When girls are about twelve years old the mothers, tired of supporting them, for that task is seldom assumed by the fathers, take them to town on the first market day. The little produce being sold, the pair proceed from house to house seeking some “kine missus” who will take a school girl. In the end the child becomes the property of whoever will clothe, feed and shelter her. Pay is not expected, though when she grows helpful she is sometimes given an occasional gift of silver. The rights of the mistress are patriarchal, and whether or not she spoils the child the rod is seldom spared. When she gets to be seventeen or so the girl suddenly disappears in the night, with a bundle of her clothing. The inevitable man has crossed her path and she has gone to be his companion and slave.

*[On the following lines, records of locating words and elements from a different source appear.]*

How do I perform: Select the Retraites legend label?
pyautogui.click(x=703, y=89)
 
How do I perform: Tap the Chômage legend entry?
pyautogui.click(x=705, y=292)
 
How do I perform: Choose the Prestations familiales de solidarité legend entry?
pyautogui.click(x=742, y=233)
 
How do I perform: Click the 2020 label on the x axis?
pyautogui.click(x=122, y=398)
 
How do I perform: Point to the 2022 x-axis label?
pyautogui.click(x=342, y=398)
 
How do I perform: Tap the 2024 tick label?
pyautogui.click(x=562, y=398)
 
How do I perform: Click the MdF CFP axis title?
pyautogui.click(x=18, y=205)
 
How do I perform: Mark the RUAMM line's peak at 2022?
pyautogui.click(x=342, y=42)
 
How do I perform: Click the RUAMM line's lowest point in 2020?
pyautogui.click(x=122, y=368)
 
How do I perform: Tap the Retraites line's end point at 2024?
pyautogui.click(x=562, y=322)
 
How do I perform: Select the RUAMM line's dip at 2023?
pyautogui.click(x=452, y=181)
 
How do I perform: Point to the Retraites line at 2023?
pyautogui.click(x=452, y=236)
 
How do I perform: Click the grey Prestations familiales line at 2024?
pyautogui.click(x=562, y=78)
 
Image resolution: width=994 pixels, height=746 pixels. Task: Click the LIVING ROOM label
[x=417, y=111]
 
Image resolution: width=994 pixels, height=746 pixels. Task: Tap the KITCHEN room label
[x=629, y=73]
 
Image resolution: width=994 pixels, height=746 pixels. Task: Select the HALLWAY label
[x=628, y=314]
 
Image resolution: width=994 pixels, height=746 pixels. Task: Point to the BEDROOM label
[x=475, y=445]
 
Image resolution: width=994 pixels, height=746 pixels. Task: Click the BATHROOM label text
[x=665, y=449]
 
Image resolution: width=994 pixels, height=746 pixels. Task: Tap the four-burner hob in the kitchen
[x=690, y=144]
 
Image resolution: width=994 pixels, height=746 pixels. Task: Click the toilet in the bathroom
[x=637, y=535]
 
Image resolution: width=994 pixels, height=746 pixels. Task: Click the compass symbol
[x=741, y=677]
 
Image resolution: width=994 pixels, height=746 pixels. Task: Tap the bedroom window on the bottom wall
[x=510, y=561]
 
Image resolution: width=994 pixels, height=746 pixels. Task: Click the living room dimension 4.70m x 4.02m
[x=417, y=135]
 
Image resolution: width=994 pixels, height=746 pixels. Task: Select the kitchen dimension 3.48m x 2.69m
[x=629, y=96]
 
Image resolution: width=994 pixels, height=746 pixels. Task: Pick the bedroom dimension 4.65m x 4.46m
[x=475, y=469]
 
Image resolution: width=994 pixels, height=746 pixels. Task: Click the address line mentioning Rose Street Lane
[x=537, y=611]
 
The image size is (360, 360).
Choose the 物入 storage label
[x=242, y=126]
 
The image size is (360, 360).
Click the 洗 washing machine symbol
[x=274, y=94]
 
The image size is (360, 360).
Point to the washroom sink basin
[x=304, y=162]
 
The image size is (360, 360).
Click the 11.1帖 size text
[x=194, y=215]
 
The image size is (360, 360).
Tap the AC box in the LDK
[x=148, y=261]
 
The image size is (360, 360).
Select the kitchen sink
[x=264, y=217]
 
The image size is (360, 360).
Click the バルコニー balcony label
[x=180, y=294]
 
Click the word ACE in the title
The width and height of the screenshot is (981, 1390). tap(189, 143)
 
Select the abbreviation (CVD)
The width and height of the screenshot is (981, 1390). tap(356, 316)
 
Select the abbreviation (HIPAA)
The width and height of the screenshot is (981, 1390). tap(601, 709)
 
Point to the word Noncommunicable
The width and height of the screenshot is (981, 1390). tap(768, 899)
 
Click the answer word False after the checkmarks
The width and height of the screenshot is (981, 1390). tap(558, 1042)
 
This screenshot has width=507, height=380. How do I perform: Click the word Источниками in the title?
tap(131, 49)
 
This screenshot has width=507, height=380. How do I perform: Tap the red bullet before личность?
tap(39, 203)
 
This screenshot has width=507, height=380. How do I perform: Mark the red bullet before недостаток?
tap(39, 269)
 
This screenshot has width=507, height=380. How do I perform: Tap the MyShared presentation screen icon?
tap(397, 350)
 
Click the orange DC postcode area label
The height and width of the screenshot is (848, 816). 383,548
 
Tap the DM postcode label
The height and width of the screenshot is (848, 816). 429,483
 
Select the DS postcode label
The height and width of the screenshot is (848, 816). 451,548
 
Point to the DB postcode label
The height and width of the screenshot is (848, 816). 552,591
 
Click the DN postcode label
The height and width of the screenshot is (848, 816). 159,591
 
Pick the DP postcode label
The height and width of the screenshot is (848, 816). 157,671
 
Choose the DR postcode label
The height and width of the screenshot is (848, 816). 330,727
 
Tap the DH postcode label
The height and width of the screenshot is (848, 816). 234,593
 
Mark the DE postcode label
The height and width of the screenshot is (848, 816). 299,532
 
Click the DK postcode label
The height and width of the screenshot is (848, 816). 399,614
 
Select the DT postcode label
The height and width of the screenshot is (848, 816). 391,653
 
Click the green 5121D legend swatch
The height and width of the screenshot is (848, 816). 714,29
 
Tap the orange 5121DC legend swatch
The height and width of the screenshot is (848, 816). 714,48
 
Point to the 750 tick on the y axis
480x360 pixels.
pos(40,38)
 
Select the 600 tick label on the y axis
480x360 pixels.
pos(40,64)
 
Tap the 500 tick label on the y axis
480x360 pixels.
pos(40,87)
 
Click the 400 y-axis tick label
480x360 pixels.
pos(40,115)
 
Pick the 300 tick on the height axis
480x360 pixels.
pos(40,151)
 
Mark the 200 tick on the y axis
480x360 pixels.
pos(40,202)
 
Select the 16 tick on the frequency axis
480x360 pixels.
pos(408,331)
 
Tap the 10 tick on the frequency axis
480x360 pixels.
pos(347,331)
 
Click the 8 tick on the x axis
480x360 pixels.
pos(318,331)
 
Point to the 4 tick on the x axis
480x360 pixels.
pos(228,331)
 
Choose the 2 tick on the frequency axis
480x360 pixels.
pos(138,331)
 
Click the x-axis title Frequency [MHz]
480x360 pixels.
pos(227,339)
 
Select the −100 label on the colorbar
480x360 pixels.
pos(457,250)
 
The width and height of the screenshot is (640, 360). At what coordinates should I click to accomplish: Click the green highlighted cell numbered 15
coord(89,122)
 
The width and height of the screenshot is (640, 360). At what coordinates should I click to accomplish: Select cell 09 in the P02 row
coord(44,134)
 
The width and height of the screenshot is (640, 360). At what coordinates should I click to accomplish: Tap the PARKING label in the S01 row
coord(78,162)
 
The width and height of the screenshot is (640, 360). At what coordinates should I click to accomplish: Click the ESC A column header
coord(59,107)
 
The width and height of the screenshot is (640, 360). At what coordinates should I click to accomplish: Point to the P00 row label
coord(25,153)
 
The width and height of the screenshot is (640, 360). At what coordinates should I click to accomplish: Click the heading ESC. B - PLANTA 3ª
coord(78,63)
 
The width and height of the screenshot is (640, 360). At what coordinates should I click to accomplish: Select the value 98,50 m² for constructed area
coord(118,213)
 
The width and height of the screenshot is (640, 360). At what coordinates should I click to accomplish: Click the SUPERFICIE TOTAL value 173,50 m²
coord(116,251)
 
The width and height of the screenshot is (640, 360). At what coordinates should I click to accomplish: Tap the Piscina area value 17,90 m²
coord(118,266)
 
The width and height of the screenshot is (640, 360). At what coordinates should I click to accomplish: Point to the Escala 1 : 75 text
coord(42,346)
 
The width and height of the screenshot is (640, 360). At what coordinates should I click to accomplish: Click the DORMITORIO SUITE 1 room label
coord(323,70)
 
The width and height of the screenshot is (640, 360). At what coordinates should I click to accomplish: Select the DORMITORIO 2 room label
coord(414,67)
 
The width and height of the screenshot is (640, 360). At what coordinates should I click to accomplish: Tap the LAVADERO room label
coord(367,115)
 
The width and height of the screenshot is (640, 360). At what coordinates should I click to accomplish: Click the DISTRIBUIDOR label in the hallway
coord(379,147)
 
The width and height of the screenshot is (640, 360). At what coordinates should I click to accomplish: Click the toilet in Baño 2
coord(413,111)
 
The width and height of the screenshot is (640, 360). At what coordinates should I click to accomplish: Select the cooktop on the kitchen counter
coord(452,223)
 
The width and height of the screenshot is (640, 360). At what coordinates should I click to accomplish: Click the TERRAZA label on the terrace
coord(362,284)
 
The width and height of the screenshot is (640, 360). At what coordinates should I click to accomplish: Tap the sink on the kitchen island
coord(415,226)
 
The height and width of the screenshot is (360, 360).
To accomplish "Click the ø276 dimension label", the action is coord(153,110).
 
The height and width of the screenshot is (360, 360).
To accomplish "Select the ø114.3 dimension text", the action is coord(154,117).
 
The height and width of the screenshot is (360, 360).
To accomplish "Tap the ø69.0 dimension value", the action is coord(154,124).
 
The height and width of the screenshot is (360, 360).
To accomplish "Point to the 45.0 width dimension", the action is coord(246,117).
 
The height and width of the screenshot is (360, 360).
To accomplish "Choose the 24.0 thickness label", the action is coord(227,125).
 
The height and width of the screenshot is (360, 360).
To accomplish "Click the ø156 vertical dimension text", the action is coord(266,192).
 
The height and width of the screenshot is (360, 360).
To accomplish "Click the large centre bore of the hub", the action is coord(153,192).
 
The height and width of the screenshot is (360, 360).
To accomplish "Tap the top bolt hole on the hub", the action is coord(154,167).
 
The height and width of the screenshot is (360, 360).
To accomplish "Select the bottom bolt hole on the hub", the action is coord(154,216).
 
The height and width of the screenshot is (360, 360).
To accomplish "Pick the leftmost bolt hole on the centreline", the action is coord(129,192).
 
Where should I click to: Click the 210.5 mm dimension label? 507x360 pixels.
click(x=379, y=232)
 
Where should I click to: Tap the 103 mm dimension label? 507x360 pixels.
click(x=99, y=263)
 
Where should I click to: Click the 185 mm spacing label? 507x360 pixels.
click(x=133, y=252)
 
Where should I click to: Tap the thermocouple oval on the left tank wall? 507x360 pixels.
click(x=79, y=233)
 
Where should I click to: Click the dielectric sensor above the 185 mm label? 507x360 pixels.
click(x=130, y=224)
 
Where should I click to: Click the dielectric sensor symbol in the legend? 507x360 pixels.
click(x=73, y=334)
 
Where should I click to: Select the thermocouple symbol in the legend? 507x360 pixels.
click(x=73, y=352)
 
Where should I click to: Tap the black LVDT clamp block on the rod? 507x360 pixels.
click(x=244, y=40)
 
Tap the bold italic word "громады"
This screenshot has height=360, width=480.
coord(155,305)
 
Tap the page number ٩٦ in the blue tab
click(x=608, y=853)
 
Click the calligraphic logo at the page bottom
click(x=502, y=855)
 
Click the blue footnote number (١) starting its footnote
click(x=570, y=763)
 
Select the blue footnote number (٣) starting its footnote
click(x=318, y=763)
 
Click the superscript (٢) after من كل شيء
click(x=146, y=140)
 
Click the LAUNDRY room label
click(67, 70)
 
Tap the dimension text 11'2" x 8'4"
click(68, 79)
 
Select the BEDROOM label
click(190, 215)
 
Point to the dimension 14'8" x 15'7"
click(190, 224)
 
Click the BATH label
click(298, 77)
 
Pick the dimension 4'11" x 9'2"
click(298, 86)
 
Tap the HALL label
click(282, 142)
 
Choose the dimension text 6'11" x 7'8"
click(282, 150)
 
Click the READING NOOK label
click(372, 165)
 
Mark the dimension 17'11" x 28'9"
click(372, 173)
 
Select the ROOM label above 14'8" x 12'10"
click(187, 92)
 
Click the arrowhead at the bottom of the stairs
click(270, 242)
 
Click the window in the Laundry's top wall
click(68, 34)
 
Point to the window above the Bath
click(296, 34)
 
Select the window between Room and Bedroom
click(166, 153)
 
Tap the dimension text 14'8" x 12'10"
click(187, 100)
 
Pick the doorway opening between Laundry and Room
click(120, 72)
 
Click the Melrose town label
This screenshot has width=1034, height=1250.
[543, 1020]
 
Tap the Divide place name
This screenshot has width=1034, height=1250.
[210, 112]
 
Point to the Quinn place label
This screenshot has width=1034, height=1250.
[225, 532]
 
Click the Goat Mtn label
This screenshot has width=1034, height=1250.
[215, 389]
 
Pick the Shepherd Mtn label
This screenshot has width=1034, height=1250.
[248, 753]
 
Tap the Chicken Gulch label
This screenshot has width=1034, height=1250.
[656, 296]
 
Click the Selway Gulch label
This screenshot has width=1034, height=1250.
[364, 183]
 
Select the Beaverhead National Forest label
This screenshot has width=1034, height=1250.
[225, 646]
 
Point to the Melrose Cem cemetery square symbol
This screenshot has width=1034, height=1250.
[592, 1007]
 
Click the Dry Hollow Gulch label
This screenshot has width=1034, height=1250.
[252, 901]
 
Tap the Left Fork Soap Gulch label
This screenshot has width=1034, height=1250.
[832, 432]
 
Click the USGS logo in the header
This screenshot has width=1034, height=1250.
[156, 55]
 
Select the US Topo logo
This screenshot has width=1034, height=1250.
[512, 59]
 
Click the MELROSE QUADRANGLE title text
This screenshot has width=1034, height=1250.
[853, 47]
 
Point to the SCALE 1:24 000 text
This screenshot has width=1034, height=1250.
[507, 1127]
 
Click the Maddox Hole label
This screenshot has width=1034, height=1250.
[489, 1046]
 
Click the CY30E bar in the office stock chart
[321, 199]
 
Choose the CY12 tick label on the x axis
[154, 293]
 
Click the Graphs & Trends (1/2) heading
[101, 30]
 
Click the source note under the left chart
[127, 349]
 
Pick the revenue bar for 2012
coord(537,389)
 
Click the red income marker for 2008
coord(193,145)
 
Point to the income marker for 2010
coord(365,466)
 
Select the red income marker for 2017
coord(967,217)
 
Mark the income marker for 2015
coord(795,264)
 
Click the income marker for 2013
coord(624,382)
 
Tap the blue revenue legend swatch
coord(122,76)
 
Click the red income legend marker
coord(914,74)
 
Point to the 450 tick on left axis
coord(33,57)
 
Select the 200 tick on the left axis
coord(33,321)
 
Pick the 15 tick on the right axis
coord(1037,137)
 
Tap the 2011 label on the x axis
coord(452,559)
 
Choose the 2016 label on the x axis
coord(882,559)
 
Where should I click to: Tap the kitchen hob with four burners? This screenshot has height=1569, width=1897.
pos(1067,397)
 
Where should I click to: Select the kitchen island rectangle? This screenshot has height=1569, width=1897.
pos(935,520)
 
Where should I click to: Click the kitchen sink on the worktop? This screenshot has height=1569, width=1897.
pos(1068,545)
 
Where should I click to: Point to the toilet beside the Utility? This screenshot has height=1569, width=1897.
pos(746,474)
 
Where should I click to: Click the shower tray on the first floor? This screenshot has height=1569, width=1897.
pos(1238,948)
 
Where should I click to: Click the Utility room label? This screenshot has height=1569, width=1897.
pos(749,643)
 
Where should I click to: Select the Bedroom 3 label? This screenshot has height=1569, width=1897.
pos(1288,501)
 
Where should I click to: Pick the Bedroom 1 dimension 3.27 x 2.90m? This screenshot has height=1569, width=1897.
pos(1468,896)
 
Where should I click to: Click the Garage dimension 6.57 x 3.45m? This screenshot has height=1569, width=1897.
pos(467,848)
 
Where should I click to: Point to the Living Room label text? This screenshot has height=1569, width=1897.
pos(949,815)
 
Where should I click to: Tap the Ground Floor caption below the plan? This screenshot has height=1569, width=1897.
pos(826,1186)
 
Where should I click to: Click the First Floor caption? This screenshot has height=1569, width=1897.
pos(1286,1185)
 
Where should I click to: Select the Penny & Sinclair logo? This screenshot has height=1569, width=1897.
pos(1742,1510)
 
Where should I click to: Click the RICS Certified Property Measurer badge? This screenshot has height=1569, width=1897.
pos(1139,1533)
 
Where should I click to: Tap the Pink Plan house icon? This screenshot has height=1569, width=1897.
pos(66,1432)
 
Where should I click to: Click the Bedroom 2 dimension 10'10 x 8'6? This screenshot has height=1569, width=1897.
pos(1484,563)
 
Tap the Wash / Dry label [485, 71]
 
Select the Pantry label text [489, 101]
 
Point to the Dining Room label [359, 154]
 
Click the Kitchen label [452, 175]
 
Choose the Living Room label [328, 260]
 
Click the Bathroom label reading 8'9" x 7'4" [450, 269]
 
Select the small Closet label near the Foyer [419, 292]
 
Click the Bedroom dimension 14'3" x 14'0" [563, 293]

ONE WAY OF CARRYING BANANAS
At the docks of the United Fruit Co., mechanical carriers, so perfected as not to bruise the fruit, have replaced the leisurely negro

When you think of it there is not much economic change in her situation. She worked for her mistress for nothing—she does the same for her husband, or more commonly for her “friend.” He may work spasmodically for her when the need of actual money compels, but as a rule she is the wage earner. Always she tends the little garden and takes its slender produce to market. Sometimes she joins the coal-bearing Amazons down at the steamship docks. Often she goes back to the family which brought her up and offers her services anew—this time for a wage. Every house has two or three boxes a few feet away serving for servants’ quarters, but a girl of this type will decline these, renting instead a shack in a “yard,” taking there daily the materials for her dinner usually provided by her mistress. At its door, in a brazier, or a tiny stove, she will cook the meal for the idle “husband” and the children who arrive with mechanical regularity. After supper there is the gossip of the dozen or more women in the yard.

The rebuilding of Kingston, compelled by the earthquake, is proceeding apace. The town will lose much in quaintness, one can see that by the ruins of some of the older structures in which stately colonial outlines can be traced. But it will gain in adaptation to the climate and the ever-present earthquake menace. The main business street—King Street, of course, being a British colony—is lined on either side with arcaded concrete buildings of a uniform type. Ceilings are high, windows large and one may walk the three long blocks of the busiest business section without emerging from the shady arcades. The government buildings, occupying two full squares and setting well back from the street, are of a type that suggests the streets of India, and are also of reinforced concrete. It is the belief of the authorities that the comparative lightness of this material coupled with its resistant powers will enable it to survive any earthquake. The whole period of the shock of 1907 barely exceeded ten seconds, but its wreckage will not be repaired in ten years.

“GWINE TO DE BIG JOB”

The cargo that we have taken on from the spice-scented dock is technically called a “cargo of black ivory,” made up of negroes sailing for Colon to work on the “big job.” Good-natured, grinning negroes these, though I have heard that, on the smaller ships that carry them by hundreds for the 500 miles for five dollars each, they sometimes riot and make trouble. With us they were inoffensive, though it is perhaps as well that the passenger quarters are to windward of them. The religious sentiment is strong upon them and as the sun goes down in the waste of waters the wail of hymn tunes sung to the accompaniment of a fiddle and divers mouth organs rises over the whistle of the wind and the rumble of the machinery. One can but reflect that ten years ago, before the coming of Col. Gorgas and his sanitation system, three out of five of these happy, cheerful blacks would never return alive from the Canal Zone. Today they invite no more risk than a business man in Chicago going to his office, and when their service is ended the United States government is obligated to return them to Jamaica where for a time their money will make them the idols of the markets, lanes and yards.